Wherever the string "screenshot" shows up in the records below, return that line.

Dataset items
┄┄┄┄┄┄┄┄┄┄

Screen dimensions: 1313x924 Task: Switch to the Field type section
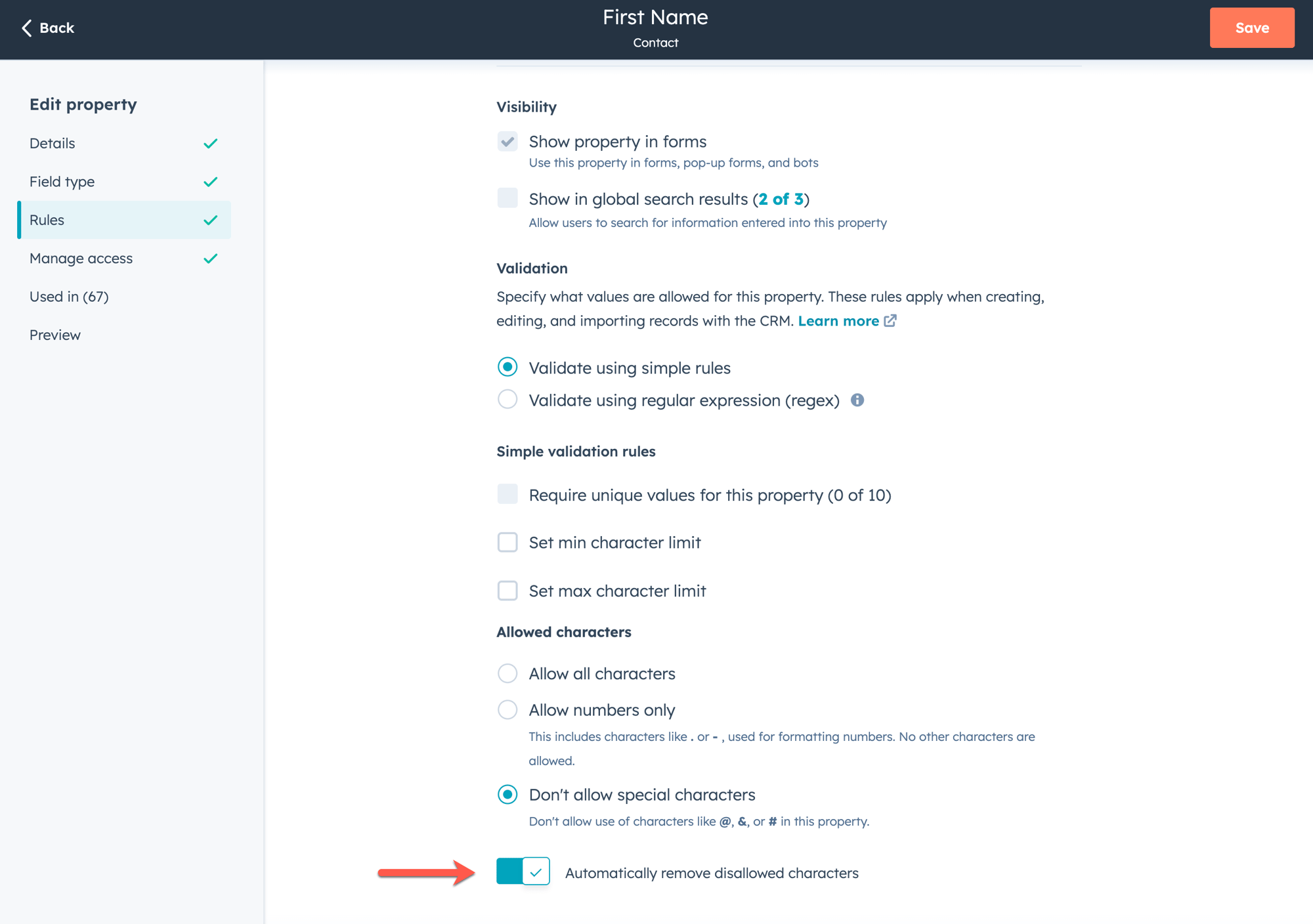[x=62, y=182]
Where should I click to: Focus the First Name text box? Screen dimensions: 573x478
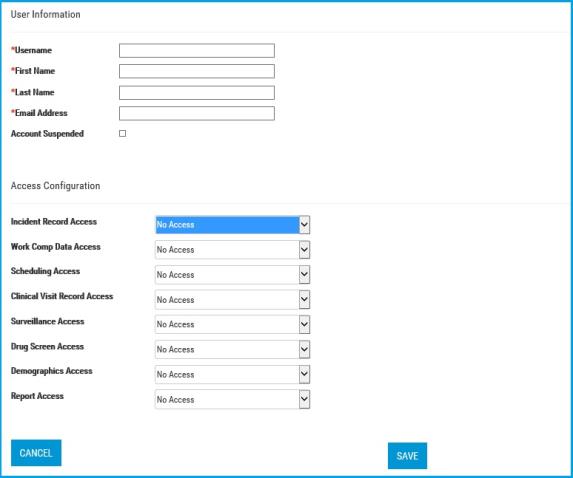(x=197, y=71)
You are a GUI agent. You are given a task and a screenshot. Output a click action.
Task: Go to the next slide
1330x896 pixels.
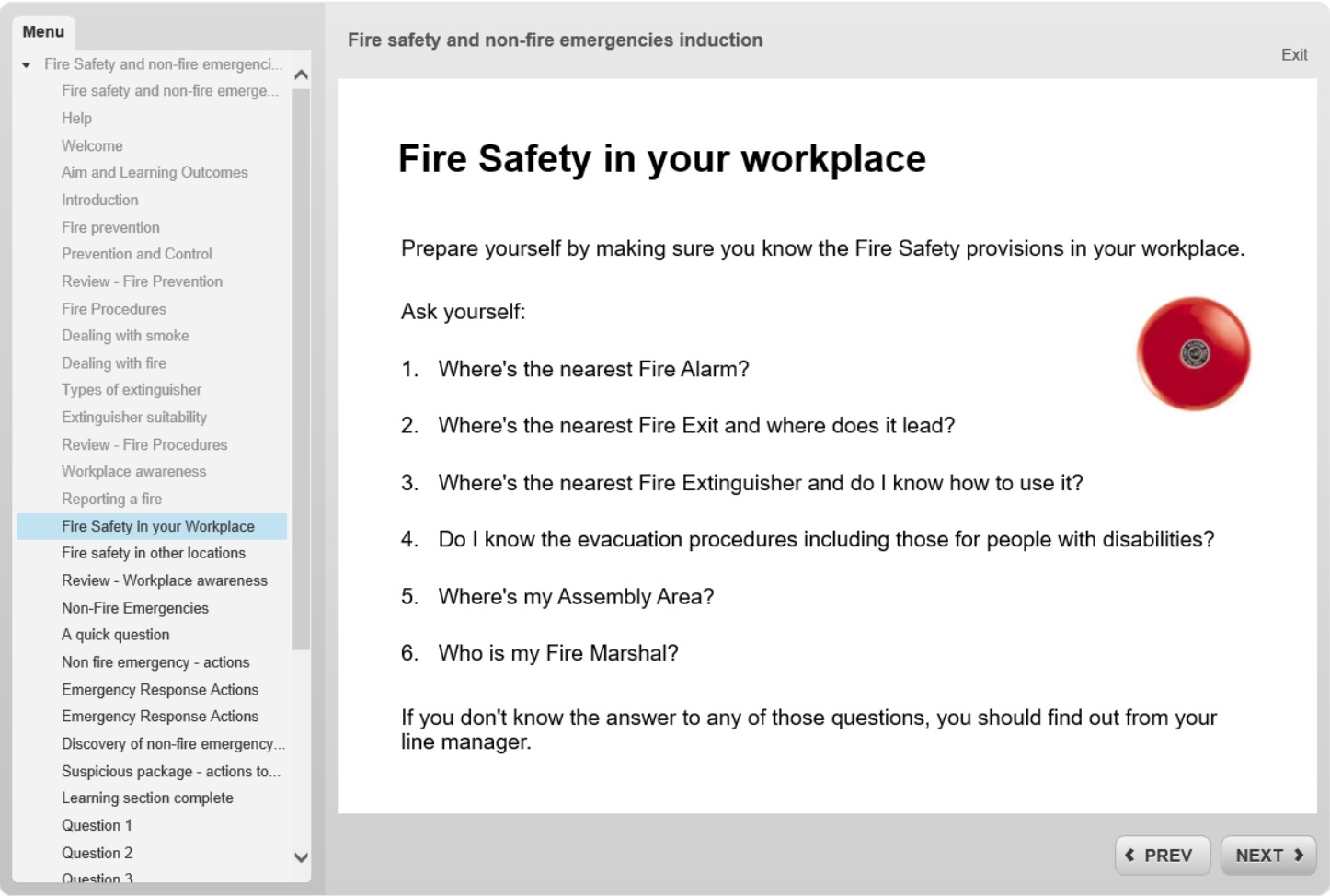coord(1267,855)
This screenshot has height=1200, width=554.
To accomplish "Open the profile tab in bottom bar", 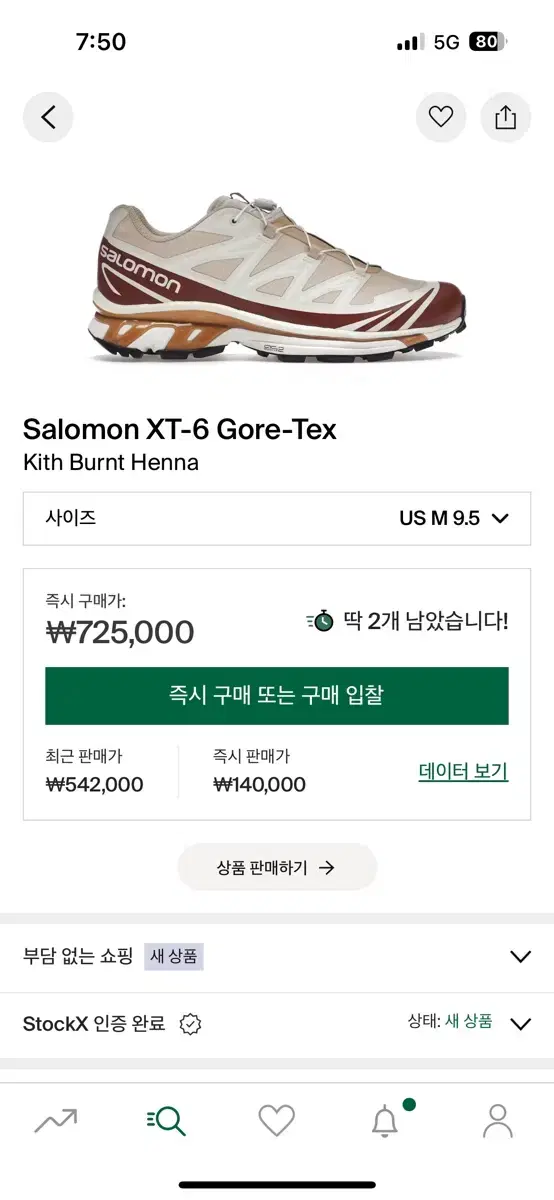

┄┄┄┄┄┄┄┄┄┄

RESULT:
You are a GUI agent. You are given a task and a screenshot. Output a click action.
This screenshot has height=1200, width=554.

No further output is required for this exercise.